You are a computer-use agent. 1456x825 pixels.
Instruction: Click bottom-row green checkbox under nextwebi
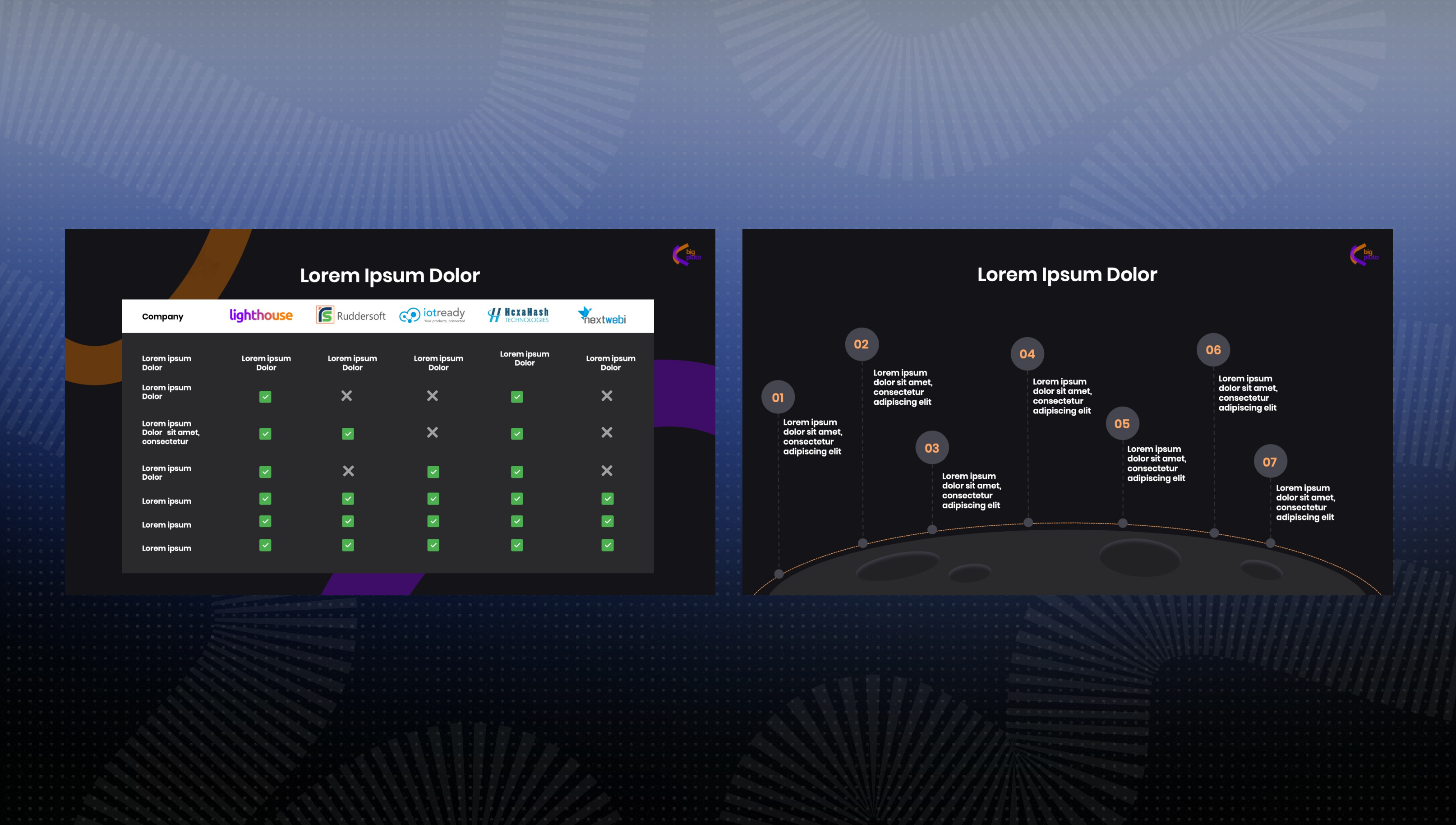tap(607, 545)
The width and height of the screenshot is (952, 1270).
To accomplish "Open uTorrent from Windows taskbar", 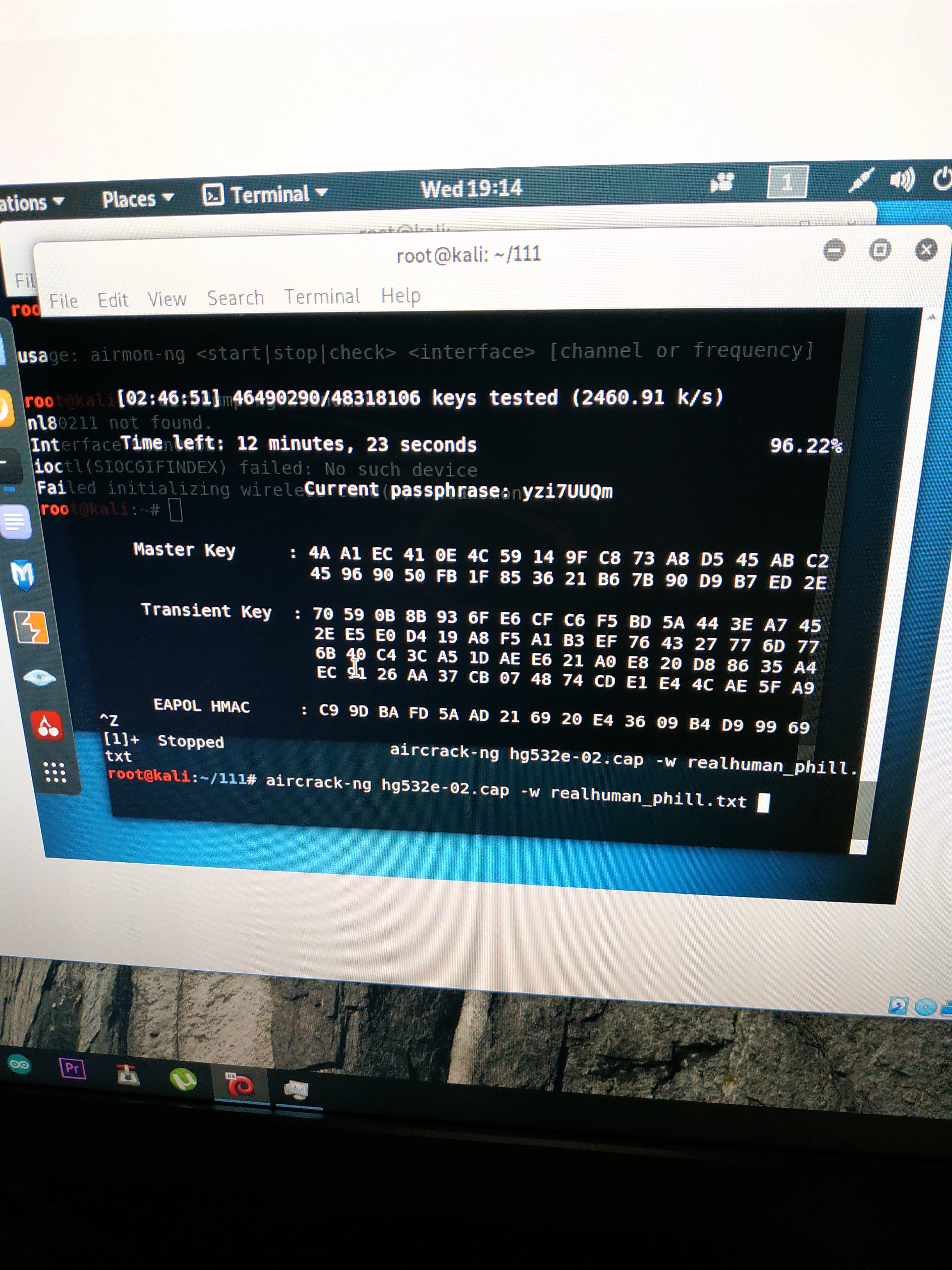I will coord(183,1080).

- _YOUR TASK_: Give again, exactly, the lines starting at the first entry above and ending at the line with "The width and"; please leave pictures out.

- _WORKED SOLUTION_:
You are a computer-use agent. 1456x825 pixels.
Instruction: Click bottom-row green checkbox under nextwebi
tap(607, 545)
The width and height of the screenshot is (952, 1270).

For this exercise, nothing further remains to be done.